- Exercise brief
Copy each of the items below word for word, with no changes.

(Stored items)
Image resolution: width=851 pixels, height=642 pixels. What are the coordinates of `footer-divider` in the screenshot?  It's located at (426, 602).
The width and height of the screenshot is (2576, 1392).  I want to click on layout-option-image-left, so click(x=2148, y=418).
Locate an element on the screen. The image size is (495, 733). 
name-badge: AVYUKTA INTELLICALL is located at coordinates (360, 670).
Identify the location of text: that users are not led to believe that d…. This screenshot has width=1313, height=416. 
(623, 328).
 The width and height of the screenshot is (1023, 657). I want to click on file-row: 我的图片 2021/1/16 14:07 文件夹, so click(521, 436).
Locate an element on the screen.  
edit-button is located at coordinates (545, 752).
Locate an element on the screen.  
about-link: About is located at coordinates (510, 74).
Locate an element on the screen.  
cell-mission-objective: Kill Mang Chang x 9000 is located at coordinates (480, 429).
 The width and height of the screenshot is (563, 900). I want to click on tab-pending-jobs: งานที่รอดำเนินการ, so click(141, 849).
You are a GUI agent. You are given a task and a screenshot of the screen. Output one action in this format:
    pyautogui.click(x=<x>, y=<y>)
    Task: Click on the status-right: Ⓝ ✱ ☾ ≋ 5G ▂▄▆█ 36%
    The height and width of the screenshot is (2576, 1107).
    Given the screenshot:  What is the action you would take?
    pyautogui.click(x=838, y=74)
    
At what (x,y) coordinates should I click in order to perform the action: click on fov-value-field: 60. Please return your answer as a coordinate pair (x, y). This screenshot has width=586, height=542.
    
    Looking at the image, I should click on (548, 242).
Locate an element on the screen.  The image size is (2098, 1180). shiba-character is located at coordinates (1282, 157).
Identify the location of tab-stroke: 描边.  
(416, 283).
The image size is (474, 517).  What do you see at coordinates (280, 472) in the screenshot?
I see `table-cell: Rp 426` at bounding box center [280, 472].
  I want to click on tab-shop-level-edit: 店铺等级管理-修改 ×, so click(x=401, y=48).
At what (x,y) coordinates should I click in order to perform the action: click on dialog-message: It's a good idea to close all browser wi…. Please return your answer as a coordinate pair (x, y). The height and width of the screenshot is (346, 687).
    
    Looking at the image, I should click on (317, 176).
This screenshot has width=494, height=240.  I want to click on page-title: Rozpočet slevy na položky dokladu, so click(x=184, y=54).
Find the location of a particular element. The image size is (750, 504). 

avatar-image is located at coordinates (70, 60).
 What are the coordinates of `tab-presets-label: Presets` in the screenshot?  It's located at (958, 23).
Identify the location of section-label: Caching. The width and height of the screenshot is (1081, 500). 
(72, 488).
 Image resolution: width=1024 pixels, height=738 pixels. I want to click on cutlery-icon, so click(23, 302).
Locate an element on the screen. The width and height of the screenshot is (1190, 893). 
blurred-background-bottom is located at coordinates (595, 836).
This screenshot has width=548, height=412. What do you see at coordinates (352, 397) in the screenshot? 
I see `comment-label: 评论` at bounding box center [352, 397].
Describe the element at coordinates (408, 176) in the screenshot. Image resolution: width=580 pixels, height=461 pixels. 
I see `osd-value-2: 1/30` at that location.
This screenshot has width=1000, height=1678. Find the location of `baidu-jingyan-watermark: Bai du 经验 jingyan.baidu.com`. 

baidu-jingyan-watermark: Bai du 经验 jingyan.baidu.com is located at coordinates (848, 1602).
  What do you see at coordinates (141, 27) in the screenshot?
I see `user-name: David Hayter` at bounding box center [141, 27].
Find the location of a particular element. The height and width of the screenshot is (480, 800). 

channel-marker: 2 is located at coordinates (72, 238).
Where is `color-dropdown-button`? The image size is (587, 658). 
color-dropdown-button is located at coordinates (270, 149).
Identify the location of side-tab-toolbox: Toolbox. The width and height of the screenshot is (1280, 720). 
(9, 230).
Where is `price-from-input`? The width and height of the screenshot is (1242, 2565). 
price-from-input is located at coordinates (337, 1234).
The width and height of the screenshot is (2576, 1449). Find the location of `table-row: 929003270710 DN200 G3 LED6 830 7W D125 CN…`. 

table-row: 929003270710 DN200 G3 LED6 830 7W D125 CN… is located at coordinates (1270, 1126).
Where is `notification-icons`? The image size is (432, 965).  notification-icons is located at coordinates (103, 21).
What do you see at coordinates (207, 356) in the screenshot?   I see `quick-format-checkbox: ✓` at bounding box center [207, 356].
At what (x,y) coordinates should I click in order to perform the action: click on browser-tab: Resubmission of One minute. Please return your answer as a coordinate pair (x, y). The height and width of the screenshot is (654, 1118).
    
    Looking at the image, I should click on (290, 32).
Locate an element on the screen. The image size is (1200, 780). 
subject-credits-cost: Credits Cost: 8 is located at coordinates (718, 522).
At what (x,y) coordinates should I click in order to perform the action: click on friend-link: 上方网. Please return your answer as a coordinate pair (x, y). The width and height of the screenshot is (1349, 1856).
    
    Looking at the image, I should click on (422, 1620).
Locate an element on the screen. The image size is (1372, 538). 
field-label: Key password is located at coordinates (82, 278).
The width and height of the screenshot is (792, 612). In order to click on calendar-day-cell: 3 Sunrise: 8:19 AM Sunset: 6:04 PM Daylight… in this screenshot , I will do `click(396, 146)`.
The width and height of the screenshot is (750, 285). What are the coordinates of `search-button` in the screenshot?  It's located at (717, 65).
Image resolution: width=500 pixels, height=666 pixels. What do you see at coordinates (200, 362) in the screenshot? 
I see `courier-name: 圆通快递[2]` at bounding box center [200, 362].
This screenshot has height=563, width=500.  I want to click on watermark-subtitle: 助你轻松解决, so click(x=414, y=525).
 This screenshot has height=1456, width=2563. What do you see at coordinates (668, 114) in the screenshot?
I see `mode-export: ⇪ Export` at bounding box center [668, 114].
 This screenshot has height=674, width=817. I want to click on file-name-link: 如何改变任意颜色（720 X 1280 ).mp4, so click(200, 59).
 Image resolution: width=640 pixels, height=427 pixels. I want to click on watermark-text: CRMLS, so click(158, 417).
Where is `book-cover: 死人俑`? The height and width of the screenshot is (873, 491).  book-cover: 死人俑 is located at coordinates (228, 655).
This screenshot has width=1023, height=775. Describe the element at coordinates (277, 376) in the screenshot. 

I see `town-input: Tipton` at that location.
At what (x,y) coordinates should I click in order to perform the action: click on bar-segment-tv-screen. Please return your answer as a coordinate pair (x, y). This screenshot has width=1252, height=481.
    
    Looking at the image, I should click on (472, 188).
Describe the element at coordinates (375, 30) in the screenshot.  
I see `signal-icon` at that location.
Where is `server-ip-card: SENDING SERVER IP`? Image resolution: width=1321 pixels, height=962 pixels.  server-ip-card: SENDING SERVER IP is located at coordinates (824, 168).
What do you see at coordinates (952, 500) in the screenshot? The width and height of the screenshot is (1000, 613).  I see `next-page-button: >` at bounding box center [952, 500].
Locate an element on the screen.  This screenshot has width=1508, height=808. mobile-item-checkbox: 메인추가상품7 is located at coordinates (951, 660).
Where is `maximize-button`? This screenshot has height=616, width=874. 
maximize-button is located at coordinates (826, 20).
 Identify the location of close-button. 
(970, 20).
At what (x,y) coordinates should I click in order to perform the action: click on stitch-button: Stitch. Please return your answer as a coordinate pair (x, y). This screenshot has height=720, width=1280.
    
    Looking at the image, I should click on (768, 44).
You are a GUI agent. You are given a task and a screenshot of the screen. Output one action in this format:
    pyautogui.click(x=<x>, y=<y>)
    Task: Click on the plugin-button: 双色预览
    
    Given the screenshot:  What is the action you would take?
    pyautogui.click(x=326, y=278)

- Solution to this task
Image resolution: width=851 pixels, height=642 pixels. What are the coordinates of `footer-divider` in the screenshot?  It's located at (426, 602).
The width and height of the screenshot is (2576, 1392).  I want to click on layout-option-image-left, so click(x=2148, y=418).
Locate an element on the screen. The image size is (495, 733). 
name-badge: AVYUKTA INTELLICALL is located at coordinates (360, 670).
Identify the location of text: that users are not led to believe that d…. This screenshot has width=1313, height=416. 
(623, 328).
 The width and height of the screenshot is (1023, 657). I want to click on file-row: 我的图片 2021/1/16 14:07 文件夹, so click(521, 436).
Locate an element on the screen.  
edit-button is located at coordinates (545, 752).
Locate an element on the screen.  
about-link: About is located at coordinates (510, 74).
Locate an element on the screen.  
cell-mission-objective: Kill Mang Chang x 9000 is located at coordinates (480, 429).
 The width and height of the screenshot is (563, 900). I want to click on tab-pending-jobs: งานที่รอดำเนินการ, so click(141, 849).
You are a GUI agent. You are given a task and a screenshot of the screen. Output one action in this format:
    pyautogui.click(x=<x>, y=<y>)
    Task: Click on the status-right: Ⓝ ✱ ☾ ≋ 5G ▂▄▆█ 36%
    The height and width of the screenshot is (2576, 1107).
    Given the screenshot:  What is the action you would take?
    pyautogui.click(x=838, y=74)
    
At what (x,y) coordinates should I click in order to perform the action: click on fov-value-field: 60. Please return your answer as a coordinate pair (x, y). This screenshot has width=586, height=542.
    
    Looking at the image, I should click on (548, 242).
Locate an element on the screen.  The image size is (2098, 1180). shiba-character is located at coordinates (1282, 157).
Identify the location of tab-stroke: 描边.  
(416, 283).
The image size is (474, 517).  What do you see at coordinates (280, 472) in the screenshot?
I see `table-cell: Rp 426` at bounding box center [280, 472].
  I want to click on tab-shop-level-edit: 店铺等级管理-修改 ×, so click(x=401, y=48).
At what (x,y) coordinates should I click in order to perform the action: click on dialog-message: It's a good idea to close all browser wi…. Please return your answer as a coordinate pair (x, y). The height and width of the screenshot is (346, 687).
    
    Looking at the image, I should click on (317, 176).
This screenshot has width=494, height=240.  I want to click on page-title: Rozpočet slevy na položky dokladu, so click(x=184, y=54).
Find the location of a particular element. The image size is (750, 504). 

avatar-image is located at coordinates (70, 60).
 What are the coordinates of `tab-presets-label: Presets` in the screenshot?  It's located at (958, 23).
Identify the location of section-label: Caching. The width and height of the screenshot is (1081, 500). 
(72, 488).
 Image resolution: width=1024 pixels, height=738 pixels. I want to click on cutlery-icon, so click(23, 302).
Locate an element on the screen. The width and height of the screenshot is (1190, 893). 
blurred-background-bottom is located at coordinates (595, 836).
This screenshot has width=548, height=412. What do you see at coordinates (352, 397) in the screenshot? 
I see `comment-label: 评论` at bounding box center [352, 397].
Describe the element at coordinates (408, 176) in the screenshot. Image resolution: width=580 pixels, height=461 pixels. 
I see `osd-value-2: 1/30` at that location.
This screenshot has width=1000, height=1678. Find the location of `baidu-jingyan-watermark: Bai du 经验 jingyan.baidu.com`. 

baidu-jingyan-watermark: Bai du 经验 jingyan.baidu.com is located at coordinates (848, 1602).
  What do you see at coordinates (141, 27) in the screenshot?
I see `user-name: David Hayter` at bounding box center [141, 27].
Find the location of a particular element. The height and width of the screenshot is (480, 800). 

channel-marker: 2 is located at coordinates (72, 238).
Where is `color-dropdown-button`? The image size is (587, 658). 
color-dropdown-button is located at coordinates (270, 149).
Identify the location of side-tab-toolbox: Toolbox. The width and height of the screenshot is (1280, 720). 
(9, 230).
Where is `price-from-input`? The width and height of the screenshot is (1242, 2565). 
price-from-input is located at coordinates (337, 1234).
The width and height of the screenshot is (2576, 1449). Find the location of `table-row: 929003270710 DN200 G3 LED6 830 7W D125 CN…`. 

table-row: 929003270710 DN200 G3 LED6 830 7W D125 CN… is located at coordinates (1270, 1126).
Where is `notification-icons`? The image size is (432, 965).  notification-icons is located at coordinates (103, 21).
What do you see at coordinates (207, 356) in the screenshot?   I see `quick-format-checkbox: ✓` at bounding box center [207, 356].
At what (x,y) coordinates should I click in order to perform the action: click on browser-tab: Resubmission of One minute. Please return your answer as a coordinate pair (x, y). The height and width of the screenshot is (654, 1118).
    
    Looking at the image, I should click on (290, 32).
Locate an element on the screen. The image size is (1200, 780). 
subject-credits-cost: Credits Cost: 8 is located at coordinates (718, 522).
At what (x,y) coordinates should I click in order to perform the action: click on friend-link: 上方网. Please return your answer as a coordinate pair (x, y). The width and height of the screenshot is (1349, 1856).
    
    Looking at the image, I should click on (422, 1620).
Locate an element on the screen. The image size is (1372, 538). 
field-label: Key password is located at coordinates (82, 278).
The width and height of the screenshot is (792, 612). In order to click on calendar-day-cell: 3 Sunrise: 8:19 AM Sunset: 6:04 PM Daylight… in this screenshot , I will do `click(396, 146)`.
The width and height of the screenshot is (750, 285). What are the coordinates of `search-button` in the screenshot?  It's located at (717, 65).
Image resolution: width=500 pixels, height=666 pixels. What do you see at coordinates (200, 362) in the screenshot? 
I see `courier-name: 圆通快递[2]` at bounding box center [200, 362].
This screenshot has height=563, width=500.  I want to click on watermark-subtitle: 助你轻松解决, so click(x=414, y=525).
 This screenshot has height=1456, width=2563. What do you see at coordinates (668, 114) in the screenshot?
I see `mode-export: ⇪ Export` at bounding box center [668, 114].
 This screenshot has height=674, width=817. I want to click on file-name-link: 如何改变任意颜色（720 X 1280 ).mp4, so click(200, 59).
 Image resolution: width=640 pixels, height=427 pixels. I want to click on watermark-text: CRMLS, so click(158, 417).
Where is `book-cover: 死人俑`? The height and width of the screenshot is (873, 491).  book-cover: 死人俑 is located at coordinates (228, 655).
This screenshot has width=1023, height=775. Describe the element at coordinates (277, 376) in the screenshot. 

I see `town-input: Tipton` at that location.
At what (x,y) coordinates should I click in order to perform the action: click on bar-segment-tv-screen. Please return your answer as a coordinate pair (x, y). This screenshot has width=1252, height=481.
    
    Looking at the image, I should click on (472, 188).
Describe the element at coordinates (375, 30) in the screenshot.  
I see `signal-icon` at that location.
Where is `server-ip-card: SENDING SERVER IP`? Image resolution: width=1321 pixels, height=962 pixels.  server-ip-card: SENDING SERVER IP is located at coordinates (824, 168).
What do you see at coordinates (952, 500) in the screenshot? The width and height of the screenshot is (1000, 613).  I see `next-page-button: >` at bounding box center [952, 500].
Locate an element on the screen.  This screenshot has width=1508, height=808. mobile-item-checkbox: 메인추가상품7 is located at coordinates (951, 660).
Where is `maximize-button`? This screenshot has height=616, width=874. 
maximize-button is located at coordinates (826, 20).
 Identify the location of close-button. 
(970, 20).
At what (x,y) coordinates should I click in order to perform the action: click on stitch-button: Stitch. Please return your answer as a coordinate pair (x, y). This screenshot has height=720, width=1280.
    
    Looking at the image, I should click on (768, 44).
You are a GUI agent. You are given a task and a screenshot of the screen. Output one action in this format:
    pyautogui.click(x=<x>, y=<y>)
    Task: Click on the plugin-button: 双色预览
    
    Given the screenshot:  What is the action you would take?
    pyautogui.click(x=326, y=278)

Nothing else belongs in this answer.